Костя кивал, слушал внимательно и строго. Так пьяные люди иногда берут себя в руки и стараются выглядеть, как трезвые, и совершать трезвые поступки. Николай Степанович знал, что мысли и у Кости тоже — плывут и разлетаются.
Очень ненадёжная штука — разум.
Хуже всего, подумал Николай Степанович, что я до сих пор не уверен, что у меня получается осмысленный текст. Что я прокалываю там, где надо. Что буквы на самом деле звучат так, как мне это представляется. Что слова там будут означать то, что мне мерещится здесь…
Наверное, мы всё-таки умрём. Или развоплотимся, будем как тени. Кажется, этот бесплотный мир уже совсем рядом. Кто-то гуляет по улицам, слышится речь и смех.
Костя встал и медленно побрёл прочь. Все лежали или сидели порознь. На миг Николаю Степановичу показалось, что сквозь тело малого таинника просвечивают медные деревья впереди — но нет, это была просто тень от ветвей…
Крыса и Нойда лежали на каменных плитах нос к носу — и, наверное, беседовали.
Итак, на чём мы остановились? Ага, вот. И где у нас дальше буква ламед?..
36
Интуицией называют способность некоторых людей за какие-то доли секунды ошибочно оценить ситуацию.
Фридрих ДюрренматтСамурай Катаоки Цунэхару, прижимая к груди сумку с бесценной яшмовой чашей, шагнул за дверь — и вдруг застыл, поражённый скверным предчувствием. Он знал по опыту, что выход из колдовских подземных туннелей — тот, который у селения Оцу — находится недалеко от берега озера — и, когда покидаешь подземелья, то озеро тебе открывается во всей красе… но вода не могла быть настолько близко. Сейчас же она буквально ревела под ногами!
Дверь уже закрылась за ним — он почувствовал её обеими лопатками, когда попытался сделать шаг назад.
Проклятый мальчишка отправил его не туда. Эта страшная мысль пришла, и Цунэхару принял её со спокойным, подобным луне, сердцем. Что ж, следовало понять, где же он теперь находится и как далеко отсюда до родных островов…
Он стоял на крошечном и голом, десять шагов поперёк, островке. Справа и слева ревела и крутила водовороты река. Может быть, и не широкая, но совершенно непреодолимая. Даже если бы Цунэхару и умел плавать…

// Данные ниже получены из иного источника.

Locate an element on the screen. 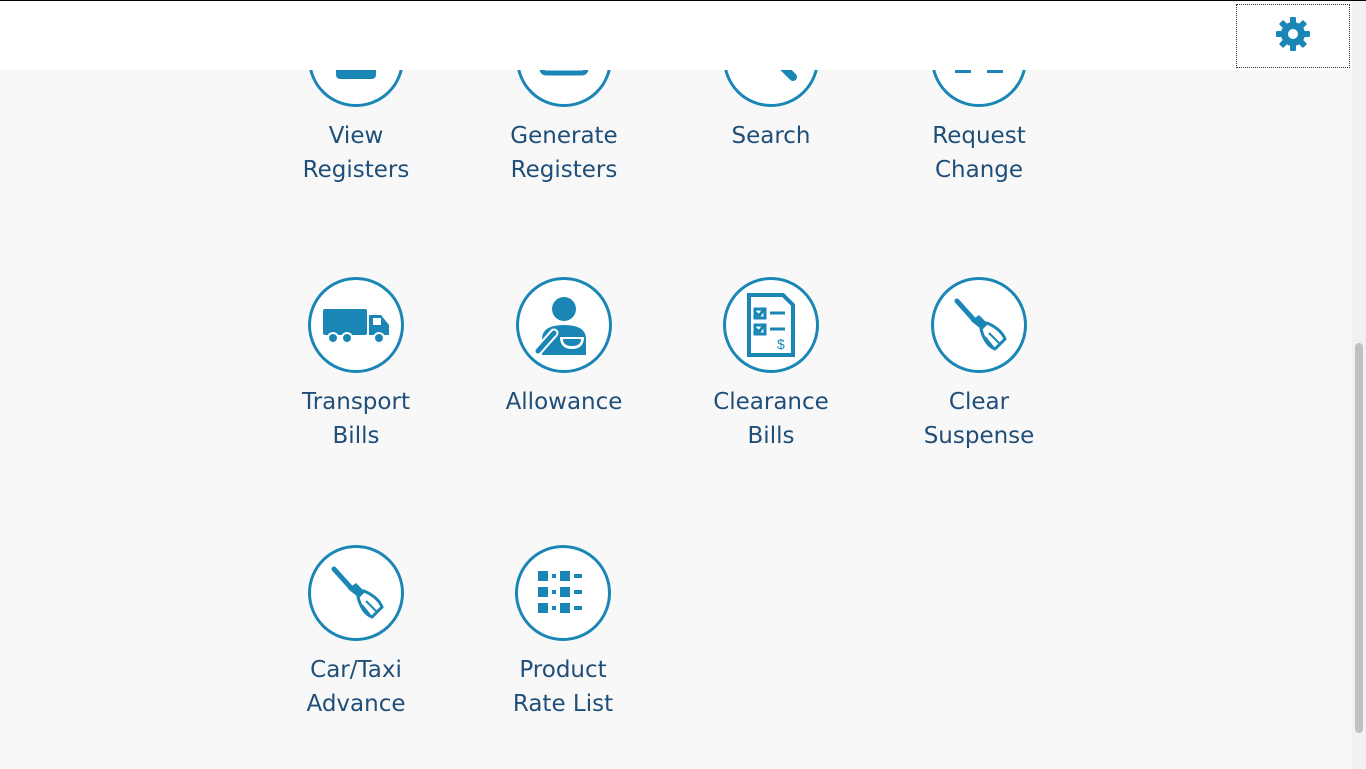 Image resolution: width=1366 pixels, height=769 pixels. truck-icon is located at coordinates (356, 325).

Он так и не научился плавать с того самого дня, когда не помня себя от горя прыгнул в кипящие волны залива Модзи за госпожой Ниидоно и сияющим императором Антоку и с открытыми глазами устремился в пучину, желая лишь одного — перед смертью коснуться священной яшмы. Он коснулся её тогда — и она ускользнула, вынеся его на поверхность — и отправив в бесконечные скитания.

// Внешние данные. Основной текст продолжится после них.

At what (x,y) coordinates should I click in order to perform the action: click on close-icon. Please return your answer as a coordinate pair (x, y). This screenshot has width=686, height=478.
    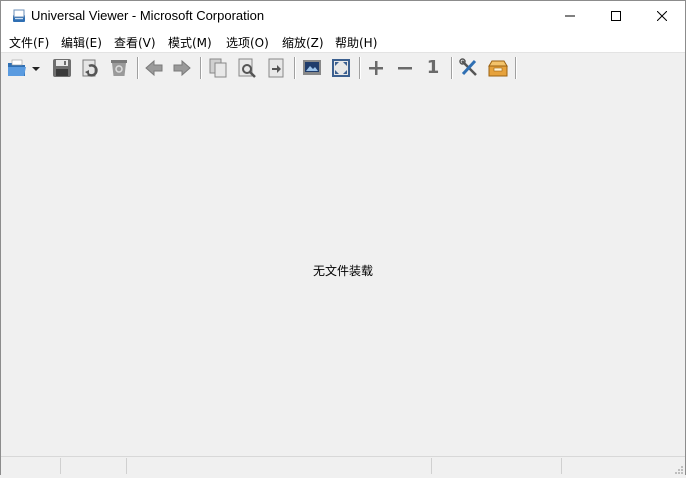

Берега, и правый, и левый, были дики и круты, почти отвесны. Правый был поближе: из воды вздымался чёрный каменный скол, увенчанный поверху кустарником и тревожными соснами; чуть выше по течению угадывались — или это так жестоко обманывал глаз? — крыши! — но странные, как будто поросшие мохом и тем же кустарником. На левом берегу, находившемся заметно дальше, прямо от воды рос густой тёмный лес. Он вздымался выше, выше, выше, карабкаясь по склонам гор, похожих на боевые стальные шлемы монономари-кабуто. Казалось, что смотришь в спину воинам, стоящим по горло в земле плотным, плечо к плечу, строем.